In one example, the above issues may be addressed a system for managing fuel vapors generated in a fuel system of a vehicle, the fuel system including a fuel tank. The system may include a flow separator comprising an inlet to which a gas flow having fuel vapors is admitted, at least two outlets, and an internal cavity, the inlet, the outlets, and the internal cavity configured to separate the gas flow, with at least one outlet flow becoming warmer and at least one outlet flow becoming cooler than the inlet flow, a first path coupling the warmer outlet to an engine of the vehicle, a second path coupling the cooler outlet to the fuel tank, and a third path coupling the fuel tank to the inlet. In this way, by separating the flows into a warmer and cooler vapor flow, some fuel vapors may be returned to the fuel tank, thus reducing the quantity of vapors that are delivered to the engine. Further, reduction in the magnitude of unexpected changes in the amount of vapors in the warmer flow entering the engine may thus lead to improved air-fuel ratio control, and improved tolerance to fuel vapor purging.

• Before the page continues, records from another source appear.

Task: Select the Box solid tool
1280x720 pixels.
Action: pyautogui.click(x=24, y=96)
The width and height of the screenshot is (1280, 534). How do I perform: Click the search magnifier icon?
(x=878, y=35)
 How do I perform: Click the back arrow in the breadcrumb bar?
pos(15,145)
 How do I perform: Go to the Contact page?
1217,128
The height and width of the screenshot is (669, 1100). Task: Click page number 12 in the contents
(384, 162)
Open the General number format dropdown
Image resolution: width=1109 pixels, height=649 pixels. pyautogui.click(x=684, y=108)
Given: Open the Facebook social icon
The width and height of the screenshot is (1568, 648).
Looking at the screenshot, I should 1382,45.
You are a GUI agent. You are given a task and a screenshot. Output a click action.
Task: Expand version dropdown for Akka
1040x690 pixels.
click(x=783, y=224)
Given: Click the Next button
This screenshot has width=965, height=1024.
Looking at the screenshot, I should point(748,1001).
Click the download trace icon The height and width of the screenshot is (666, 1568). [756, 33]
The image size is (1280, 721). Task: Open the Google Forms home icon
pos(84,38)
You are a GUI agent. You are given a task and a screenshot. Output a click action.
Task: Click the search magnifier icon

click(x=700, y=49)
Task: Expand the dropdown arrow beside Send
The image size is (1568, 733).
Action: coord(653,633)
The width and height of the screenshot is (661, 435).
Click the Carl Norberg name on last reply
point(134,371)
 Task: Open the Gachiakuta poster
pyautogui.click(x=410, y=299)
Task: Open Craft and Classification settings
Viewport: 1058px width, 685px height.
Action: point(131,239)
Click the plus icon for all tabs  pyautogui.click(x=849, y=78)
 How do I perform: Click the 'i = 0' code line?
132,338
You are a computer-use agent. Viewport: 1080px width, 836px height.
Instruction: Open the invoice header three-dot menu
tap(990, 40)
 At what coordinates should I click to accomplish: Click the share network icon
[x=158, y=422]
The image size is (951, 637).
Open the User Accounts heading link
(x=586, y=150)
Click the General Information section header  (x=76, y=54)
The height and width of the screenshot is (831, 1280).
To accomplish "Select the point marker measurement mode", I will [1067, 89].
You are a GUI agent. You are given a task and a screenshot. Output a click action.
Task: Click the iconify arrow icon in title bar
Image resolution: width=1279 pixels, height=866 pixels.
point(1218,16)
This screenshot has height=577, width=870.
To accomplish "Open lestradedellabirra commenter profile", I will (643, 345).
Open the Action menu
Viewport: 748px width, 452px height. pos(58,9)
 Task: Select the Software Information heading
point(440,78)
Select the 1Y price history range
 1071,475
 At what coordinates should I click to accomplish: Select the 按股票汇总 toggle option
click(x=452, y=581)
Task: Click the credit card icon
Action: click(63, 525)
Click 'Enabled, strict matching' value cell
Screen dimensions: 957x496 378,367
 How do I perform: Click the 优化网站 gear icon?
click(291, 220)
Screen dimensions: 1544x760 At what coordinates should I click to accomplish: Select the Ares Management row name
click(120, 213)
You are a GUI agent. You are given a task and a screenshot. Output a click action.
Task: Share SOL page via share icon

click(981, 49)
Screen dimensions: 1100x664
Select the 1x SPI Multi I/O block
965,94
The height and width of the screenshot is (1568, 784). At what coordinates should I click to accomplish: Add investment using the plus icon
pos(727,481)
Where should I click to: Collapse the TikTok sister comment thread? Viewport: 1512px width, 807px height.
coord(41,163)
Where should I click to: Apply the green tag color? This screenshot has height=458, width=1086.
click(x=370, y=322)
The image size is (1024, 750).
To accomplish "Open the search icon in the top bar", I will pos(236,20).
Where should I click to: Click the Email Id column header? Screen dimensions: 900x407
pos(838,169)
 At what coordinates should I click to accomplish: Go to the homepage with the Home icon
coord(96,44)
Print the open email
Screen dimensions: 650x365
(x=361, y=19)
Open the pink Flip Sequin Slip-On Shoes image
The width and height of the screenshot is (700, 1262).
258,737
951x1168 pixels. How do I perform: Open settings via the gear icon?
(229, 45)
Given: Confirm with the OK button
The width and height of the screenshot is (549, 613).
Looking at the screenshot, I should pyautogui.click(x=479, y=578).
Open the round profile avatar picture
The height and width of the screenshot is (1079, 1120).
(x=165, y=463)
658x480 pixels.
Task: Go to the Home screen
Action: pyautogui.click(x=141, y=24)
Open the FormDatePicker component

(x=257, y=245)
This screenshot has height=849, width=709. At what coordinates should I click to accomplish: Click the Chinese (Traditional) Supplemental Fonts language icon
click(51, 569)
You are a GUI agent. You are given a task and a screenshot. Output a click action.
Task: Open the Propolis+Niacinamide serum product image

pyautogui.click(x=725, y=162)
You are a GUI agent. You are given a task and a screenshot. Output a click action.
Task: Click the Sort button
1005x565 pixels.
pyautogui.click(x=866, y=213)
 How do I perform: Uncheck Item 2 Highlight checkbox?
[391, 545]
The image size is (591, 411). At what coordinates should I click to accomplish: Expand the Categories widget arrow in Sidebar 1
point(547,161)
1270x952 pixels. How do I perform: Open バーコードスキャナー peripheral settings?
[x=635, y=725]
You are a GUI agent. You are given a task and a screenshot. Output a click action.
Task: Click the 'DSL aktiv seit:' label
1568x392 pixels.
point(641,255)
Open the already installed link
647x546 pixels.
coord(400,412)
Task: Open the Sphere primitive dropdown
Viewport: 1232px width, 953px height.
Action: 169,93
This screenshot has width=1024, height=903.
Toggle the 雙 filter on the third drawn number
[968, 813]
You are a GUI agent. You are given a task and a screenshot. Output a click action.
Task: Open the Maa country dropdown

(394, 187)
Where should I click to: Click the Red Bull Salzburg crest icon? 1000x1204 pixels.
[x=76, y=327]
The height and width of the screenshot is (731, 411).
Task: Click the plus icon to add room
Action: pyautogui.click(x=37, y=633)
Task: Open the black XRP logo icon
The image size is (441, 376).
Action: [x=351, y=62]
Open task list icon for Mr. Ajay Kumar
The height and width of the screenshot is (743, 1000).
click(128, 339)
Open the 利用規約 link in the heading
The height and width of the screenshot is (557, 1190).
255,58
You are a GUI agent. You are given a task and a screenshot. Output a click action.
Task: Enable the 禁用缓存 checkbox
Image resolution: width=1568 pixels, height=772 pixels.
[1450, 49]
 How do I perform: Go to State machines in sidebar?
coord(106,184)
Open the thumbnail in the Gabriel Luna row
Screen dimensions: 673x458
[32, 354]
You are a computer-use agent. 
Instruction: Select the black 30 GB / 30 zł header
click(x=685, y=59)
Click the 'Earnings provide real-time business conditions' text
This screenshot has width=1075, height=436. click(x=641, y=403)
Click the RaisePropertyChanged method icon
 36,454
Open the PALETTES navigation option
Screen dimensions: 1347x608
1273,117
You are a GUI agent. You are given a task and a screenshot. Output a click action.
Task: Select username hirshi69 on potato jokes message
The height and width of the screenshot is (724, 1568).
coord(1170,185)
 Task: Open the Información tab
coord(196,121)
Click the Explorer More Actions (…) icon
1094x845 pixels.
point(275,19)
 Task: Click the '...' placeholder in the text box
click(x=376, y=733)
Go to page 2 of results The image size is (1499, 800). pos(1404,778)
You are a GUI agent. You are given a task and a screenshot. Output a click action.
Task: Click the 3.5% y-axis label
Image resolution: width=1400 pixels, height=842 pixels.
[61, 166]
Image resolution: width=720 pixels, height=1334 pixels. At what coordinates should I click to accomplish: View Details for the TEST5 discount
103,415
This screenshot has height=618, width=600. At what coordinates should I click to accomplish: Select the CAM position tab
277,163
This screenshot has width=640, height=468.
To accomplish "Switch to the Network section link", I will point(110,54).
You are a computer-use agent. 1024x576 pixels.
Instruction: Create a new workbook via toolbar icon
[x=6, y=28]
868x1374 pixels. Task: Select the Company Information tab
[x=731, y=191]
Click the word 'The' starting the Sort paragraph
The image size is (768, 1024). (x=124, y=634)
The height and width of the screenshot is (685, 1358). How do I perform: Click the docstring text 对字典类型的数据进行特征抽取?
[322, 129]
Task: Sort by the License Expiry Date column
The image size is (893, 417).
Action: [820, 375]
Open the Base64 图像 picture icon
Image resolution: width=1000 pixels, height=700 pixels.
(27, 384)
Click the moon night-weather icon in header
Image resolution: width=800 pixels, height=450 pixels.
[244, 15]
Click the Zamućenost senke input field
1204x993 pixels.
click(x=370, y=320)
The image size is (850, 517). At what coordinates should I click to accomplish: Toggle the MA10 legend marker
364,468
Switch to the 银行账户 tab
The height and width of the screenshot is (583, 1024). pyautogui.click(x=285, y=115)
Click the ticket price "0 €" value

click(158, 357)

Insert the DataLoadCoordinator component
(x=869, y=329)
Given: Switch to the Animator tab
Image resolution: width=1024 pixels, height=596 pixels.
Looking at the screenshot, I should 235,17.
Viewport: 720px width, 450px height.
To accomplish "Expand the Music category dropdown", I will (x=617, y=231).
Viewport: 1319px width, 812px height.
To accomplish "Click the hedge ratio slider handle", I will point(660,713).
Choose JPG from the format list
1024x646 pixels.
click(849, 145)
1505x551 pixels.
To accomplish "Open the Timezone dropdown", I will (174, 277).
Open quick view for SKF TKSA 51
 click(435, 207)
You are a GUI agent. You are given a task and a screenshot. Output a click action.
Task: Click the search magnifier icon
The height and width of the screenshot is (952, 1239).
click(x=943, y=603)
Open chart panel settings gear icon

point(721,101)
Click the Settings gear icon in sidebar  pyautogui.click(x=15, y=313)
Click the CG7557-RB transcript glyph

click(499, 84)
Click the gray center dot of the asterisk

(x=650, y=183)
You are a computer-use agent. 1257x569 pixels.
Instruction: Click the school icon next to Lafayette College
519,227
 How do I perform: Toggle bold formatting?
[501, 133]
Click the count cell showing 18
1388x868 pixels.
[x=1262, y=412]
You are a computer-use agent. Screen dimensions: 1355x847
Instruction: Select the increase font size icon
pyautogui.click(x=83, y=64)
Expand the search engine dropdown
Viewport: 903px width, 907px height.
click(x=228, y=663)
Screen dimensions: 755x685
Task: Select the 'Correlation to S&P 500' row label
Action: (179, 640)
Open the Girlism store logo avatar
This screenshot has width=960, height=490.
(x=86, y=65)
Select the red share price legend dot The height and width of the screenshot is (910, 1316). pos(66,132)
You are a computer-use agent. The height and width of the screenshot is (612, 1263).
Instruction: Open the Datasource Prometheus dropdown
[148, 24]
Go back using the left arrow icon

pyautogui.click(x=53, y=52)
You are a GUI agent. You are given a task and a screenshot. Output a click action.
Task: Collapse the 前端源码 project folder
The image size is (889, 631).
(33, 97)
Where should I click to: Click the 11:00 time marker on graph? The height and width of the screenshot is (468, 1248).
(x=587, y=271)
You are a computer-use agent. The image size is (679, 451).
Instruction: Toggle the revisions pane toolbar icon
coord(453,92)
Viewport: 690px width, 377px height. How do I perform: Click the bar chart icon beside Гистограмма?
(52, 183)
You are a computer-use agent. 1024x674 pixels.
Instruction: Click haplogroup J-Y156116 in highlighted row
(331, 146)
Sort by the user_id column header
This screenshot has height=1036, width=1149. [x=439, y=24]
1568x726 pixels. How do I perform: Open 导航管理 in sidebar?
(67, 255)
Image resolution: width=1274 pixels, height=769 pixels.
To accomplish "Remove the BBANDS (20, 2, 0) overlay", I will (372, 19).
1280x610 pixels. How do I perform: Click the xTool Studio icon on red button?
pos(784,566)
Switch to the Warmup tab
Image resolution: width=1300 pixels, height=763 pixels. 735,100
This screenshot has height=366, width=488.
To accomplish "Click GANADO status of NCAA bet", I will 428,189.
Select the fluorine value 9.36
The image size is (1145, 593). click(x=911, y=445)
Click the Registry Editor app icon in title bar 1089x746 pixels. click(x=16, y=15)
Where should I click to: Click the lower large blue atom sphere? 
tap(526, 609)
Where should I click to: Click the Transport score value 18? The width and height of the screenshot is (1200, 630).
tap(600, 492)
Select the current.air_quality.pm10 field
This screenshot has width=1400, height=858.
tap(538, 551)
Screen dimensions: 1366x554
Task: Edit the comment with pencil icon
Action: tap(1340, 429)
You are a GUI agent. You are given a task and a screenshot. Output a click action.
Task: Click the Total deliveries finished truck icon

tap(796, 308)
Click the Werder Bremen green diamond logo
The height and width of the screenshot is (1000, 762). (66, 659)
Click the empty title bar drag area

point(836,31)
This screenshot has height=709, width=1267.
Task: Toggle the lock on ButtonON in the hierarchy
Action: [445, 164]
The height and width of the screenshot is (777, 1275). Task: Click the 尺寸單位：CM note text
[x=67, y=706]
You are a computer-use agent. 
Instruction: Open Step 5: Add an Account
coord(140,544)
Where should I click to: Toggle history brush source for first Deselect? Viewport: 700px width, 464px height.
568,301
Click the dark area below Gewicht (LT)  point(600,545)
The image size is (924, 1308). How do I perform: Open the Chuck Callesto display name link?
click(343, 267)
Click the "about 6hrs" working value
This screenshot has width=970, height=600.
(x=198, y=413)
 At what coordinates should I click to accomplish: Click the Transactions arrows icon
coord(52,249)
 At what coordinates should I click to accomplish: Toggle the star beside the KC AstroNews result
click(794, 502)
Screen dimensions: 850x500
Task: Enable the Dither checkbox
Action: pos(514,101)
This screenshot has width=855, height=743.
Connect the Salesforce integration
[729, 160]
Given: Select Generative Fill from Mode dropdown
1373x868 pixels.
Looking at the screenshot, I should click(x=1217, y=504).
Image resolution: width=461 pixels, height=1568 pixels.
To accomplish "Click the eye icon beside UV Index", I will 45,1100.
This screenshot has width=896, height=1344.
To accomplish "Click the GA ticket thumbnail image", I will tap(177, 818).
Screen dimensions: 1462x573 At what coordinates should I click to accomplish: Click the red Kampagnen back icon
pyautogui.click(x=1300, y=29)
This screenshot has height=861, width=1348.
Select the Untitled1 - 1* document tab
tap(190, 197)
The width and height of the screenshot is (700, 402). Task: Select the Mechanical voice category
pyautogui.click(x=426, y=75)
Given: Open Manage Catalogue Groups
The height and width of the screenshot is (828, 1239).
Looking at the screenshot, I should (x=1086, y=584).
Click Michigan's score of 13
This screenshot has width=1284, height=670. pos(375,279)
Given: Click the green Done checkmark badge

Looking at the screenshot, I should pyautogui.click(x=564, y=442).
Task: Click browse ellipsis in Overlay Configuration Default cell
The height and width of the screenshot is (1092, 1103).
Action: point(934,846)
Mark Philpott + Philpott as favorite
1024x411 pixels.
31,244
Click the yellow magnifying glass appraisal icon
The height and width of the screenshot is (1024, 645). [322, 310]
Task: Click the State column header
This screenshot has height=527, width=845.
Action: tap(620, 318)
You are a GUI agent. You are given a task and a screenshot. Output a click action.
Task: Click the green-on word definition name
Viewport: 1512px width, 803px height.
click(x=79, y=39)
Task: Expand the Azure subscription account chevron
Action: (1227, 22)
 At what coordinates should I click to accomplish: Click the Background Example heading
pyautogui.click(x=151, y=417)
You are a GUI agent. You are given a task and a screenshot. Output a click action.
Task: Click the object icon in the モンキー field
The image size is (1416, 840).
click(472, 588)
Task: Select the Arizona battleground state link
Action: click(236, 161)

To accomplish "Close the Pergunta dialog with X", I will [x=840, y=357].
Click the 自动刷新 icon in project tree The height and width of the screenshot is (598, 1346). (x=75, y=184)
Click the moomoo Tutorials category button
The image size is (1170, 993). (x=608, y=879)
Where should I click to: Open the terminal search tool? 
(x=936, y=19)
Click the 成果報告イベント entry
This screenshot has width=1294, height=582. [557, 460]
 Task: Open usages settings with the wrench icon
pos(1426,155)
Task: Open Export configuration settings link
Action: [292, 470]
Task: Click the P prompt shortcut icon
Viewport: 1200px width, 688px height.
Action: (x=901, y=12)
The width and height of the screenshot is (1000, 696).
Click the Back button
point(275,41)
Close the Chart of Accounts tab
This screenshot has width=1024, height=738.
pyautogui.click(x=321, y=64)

In another example, a flow separator and a condenser are installed in a purge line that connects a motor vehicle's adsorbent canister to its air intake. Fuel vapors drawn from the adsorbent canister during canister purge are admitted to the flow separator. In this example, the flow separator separates the purge stream into two different flows: a warmer, low-volume flow and a cooler, high-volume flow. On discharge from the flow separator, some of the fuel vapor in the cooler flow condenses in the condenser and is stored there for return to the fuel tank. Meanwhile, residual gas in the cooler flow is recombined with the warmer flow and is drawn into the intake. This stream contains reduced fuel-vapor content relative to the original purge flow because some of the original fuel vapor was condensed. After the canister has been purged, the condensed fuel is returned to the fuel tank.

BRIEF DESCRIPTION OF THE DRAWINGS

FIG. 1 shows an example fuel vapor control system including a flow separator and a condenser.

FIG. 2 shows details of an example flow separator.

FIG. 3 shows details of an example condenser.

FIG. 4 illustrates system operating modes of an example fuel-vapor control system.

FIG. 5 illustrates operations of an example electronic control system.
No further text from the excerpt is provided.